Perhaps you insist that you love what this person could be if they only tried. This, too, is a refusal to live in reality. Can we please dispense with this sloppy thinking? Can we stop trying to fool ourselves in order to justify staying in a destructive relationship? Can we call things by their right names? Go ahead and insist that you love the rotten character, but quit doing it to make yourself believe you are a better person for doing so. Stop white-washing their character in order to convince yourself you need to stay connected to them. If you are afraid of leaving the comfort of the known for the discomfort of the unknown world of life without this bad character, then admit that truth to yourself. But stop pretending you love something that is hateful. Remember that a key component of mental health is the mind which insists on living in reality i.e. the truth. You are not doing your mental health any favors by engaging in these mental games which allow you to stay in a bad place. If you don't love what a person does then you can't accurately state that you love the person himself.
This type of imaginary love is a real problem for many adult children of narcissists (ACONs). It can be incredibly difficult to admit to yourself that you don't love your narcissist parent or that they don't love you. It seems to go against nature to make that admission. I see many ACONs insisting to themselves that they love their N mom or N dad despite the decades of ill treatment they've received from her or him. The ACON isn't ready to give up the idea of having a loving parent, so the ACON must pretend they love this abusive parent in order to justify staying connected.
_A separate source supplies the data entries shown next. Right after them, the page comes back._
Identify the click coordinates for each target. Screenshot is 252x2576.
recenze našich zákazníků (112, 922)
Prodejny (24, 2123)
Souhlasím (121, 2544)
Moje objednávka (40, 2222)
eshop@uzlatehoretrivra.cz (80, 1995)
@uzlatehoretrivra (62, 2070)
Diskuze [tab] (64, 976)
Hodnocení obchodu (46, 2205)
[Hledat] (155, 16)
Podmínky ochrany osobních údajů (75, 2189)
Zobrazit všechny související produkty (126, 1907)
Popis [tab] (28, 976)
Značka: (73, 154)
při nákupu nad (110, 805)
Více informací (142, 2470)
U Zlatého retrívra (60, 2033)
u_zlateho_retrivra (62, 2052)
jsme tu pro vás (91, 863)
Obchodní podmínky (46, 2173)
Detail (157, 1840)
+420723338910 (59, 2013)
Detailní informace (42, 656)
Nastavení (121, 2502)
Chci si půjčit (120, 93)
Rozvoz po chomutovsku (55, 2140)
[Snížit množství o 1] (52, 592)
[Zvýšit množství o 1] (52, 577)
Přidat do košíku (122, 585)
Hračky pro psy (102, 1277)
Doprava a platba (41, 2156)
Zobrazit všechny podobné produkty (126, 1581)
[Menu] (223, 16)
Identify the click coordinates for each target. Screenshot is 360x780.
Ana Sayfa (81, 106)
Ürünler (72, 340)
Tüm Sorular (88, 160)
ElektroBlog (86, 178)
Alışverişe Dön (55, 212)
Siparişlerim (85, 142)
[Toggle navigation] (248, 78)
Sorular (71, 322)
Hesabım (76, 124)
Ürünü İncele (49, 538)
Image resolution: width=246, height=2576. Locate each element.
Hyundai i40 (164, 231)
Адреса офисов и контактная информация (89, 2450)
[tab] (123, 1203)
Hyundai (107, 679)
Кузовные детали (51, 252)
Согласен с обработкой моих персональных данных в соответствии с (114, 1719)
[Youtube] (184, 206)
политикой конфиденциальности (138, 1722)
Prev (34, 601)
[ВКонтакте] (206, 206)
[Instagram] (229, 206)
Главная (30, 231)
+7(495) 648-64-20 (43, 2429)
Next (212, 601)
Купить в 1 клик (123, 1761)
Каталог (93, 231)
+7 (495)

They are willing to pretend that their mommy or daddy really loves them "deep down" though they don't recognize they are having to imagine the love they "see" coming from their parent. This keeps the ACON in an actively destructive relationship. Many ACONs are willing to risk their marriages and their own children's emotional and physical safety in order to "keep the dream alive". This refusal to admit to reality is damaging to more than your own mental health. You can risk everything good in your life by insisting your fantasy is reality. Your refusal to walk away from a destructive parent is not a testament to your deep and abiding love for this person...it is a testament to your volitional stupidity. Do not call your dependency on a bad relationship "love".
It is okay to love a bad person, but only from a distance. Don't insist your love for a destructive person is justification enough for staying close to them. You risk all that is good and beautiful in life in order to love the unlovable. Maybe you think that means you are a better person because you can love and unlovable, but when your so-called love means the destruction of your own well-being, and the well-being of the innocents around you, then I insist you are not as good as you think you are.